CS104 – Information & Information Systems

TIMETABLE TEACHING MATERIAL
Credits 20
Level SHE Level 1
Prerequisites None
Availability Semesters 1 and 2
Elective Yes
Contact 44 lectures and 20 two-hour practicals over two semesters
Assessment 30% classwork, 70% written exam, with possibility of exam exemption
Lecturer Dr David Bevan | Dr Dmitri Roussinov

Aims and Objectives

To help students understand a broad knowledge of information systems and how information is created, used and disseminated within an information society.

Learning Outcomes

On completion of this class, a student should be able:

  1. To understand what is meant by an information system.
  2. To demonstrate a broad understanding of the technology underlying information systems, and in particular those information systems which have a deep impact on society.
  3. To understand techniques for information and knowledge representation.
  4. To understand key issues in information creation, sharing and dissemination.
  5. To understand methods of information security and protection.
  6. To evaluate the success of an information system with respect to determined criteria for success.
  7. To understand the design principles behind successful information systems such as Google or Amazon.
  8. To understand how social models of interaction and information use are employed in state-of-the-art information system.
  9. To appreciate the activities for the organization and processing of information that take place behind the scene to make digital information accessible to the users.
  10. To understand how information can be protected through password control and encryption.
  11. To understand how novel information security techniques such as facial recognition and biometric control operate.

Syllabus

The class will take a “how it works” approach, including a significant amount of hands-on practical experience, on the theory and practice underlying the storage, presentation and access of information in the context of the World-Wide Web and large-scale information systems.

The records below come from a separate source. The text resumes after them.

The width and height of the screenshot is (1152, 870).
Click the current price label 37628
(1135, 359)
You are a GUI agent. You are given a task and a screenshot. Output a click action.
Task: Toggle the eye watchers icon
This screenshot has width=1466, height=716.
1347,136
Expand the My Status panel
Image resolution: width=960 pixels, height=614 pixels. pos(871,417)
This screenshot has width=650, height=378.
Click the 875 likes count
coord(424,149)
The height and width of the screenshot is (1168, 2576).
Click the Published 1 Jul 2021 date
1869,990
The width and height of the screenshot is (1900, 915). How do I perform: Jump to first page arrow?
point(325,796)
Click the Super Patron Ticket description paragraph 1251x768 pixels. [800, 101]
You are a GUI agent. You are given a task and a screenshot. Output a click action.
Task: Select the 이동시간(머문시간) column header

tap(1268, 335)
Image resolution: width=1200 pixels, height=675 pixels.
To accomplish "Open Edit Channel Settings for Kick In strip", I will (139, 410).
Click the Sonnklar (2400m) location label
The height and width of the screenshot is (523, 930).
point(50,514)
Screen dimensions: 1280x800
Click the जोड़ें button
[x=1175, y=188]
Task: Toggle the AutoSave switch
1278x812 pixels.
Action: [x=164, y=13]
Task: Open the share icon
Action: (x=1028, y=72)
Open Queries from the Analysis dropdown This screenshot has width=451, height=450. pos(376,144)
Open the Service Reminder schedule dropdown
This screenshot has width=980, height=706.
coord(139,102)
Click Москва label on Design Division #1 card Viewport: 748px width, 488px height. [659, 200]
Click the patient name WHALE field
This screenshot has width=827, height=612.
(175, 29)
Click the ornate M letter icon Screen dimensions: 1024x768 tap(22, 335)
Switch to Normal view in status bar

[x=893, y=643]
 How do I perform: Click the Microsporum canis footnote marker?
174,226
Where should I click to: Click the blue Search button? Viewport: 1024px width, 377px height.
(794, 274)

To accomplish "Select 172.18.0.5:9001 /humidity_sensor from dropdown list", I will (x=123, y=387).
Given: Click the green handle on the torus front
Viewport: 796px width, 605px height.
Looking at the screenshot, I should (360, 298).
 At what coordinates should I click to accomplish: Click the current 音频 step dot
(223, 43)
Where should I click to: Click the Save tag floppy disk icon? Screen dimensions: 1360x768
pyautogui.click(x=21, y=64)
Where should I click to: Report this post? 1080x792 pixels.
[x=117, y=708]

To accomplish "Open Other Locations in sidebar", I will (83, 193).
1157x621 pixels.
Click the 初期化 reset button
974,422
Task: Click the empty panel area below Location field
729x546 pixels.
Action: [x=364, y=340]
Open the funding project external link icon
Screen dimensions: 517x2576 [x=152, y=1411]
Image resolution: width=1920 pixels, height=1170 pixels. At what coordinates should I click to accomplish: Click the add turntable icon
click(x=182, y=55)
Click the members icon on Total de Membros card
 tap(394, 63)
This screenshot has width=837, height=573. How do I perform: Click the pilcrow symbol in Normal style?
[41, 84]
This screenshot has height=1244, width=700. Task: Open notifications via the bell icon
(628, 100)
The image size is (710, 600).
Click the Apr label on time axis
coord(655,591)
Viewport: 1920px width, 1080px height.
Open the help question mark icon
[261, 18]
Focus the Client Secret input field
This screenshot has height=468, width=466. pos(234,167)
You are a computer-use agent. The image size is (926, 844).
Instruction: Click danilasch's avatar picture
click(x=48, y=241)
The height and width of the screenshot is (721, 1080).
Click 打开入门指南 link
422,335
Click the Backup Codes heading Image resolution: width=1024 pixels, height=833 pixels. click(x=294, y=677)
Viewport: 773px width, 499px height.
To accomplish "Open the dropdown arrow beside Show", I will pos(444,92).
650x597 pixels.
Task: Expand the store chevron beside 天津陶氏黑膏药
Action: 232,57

  1. Introduction to information systems: an introduction to the concepts behind different classes of information systems; introductions to large scale information processing, social information systems, and information organisation; an introduction to how information systems can be evaluated with respect to end-user tasks.
  2. Information representation and use: an introduction to information theory and a first look at the variety of ways in which we can represent information and knowledge for information systems; introduction to different techniques for manipulating electronic information for information tasks including data mining, decision making, communication.
  3. Information creation: an introduction to information creation; Wikipedia and other open source information systems; information regulation; social networks; file sharing and information dissemination; search engines.
  4. Information security: an introduction to information security, particularly for interactive information systems; password creation and control; biometric information security

Assessment and Exemption

The class will consist of four modules, each of which will have an associated class test. The class test for each module will contribute 25% of the coursework mark. Students who achieve a pass more (i.e. more than 40%) in all four of the module assignments and an average of 60% or over will be exempted from the degree examination. The mark returned for a student who is exempt will be the average mark gained on the four modules.

Resit

The resit for the class will take the form of a 2 hour examination. The resit examination will be designed to test all aspects of the course including practical elements. The mark returned for the resit attempt will be based on the resit examination alone.

Indicative Reading*

* This list is indicative only – the class lecturer may recommend alternative reading material. Please do not purchase any of the reading material listed below until you have confirmed with the class lecturer that it will be used for this class.

Alexander Nakhimovsky and Tom Myers. Google, Amazon, and beyond: creating and consuming web services. Apress. 2004.

Andrew Lih. The Wikipedia revolution: how a bunch of nobodies created the world’s greatest encyclopedia. Aurum. 2009.

Robert Spector. Amazon.com: get big fast; inside the revolutionary business model that changed the world. Random House Business. 2000.

Sergio Verdú, and Steven W. McLaughlin (eds.). Information theory: 50 years of discovery. IEEE Press. 2000.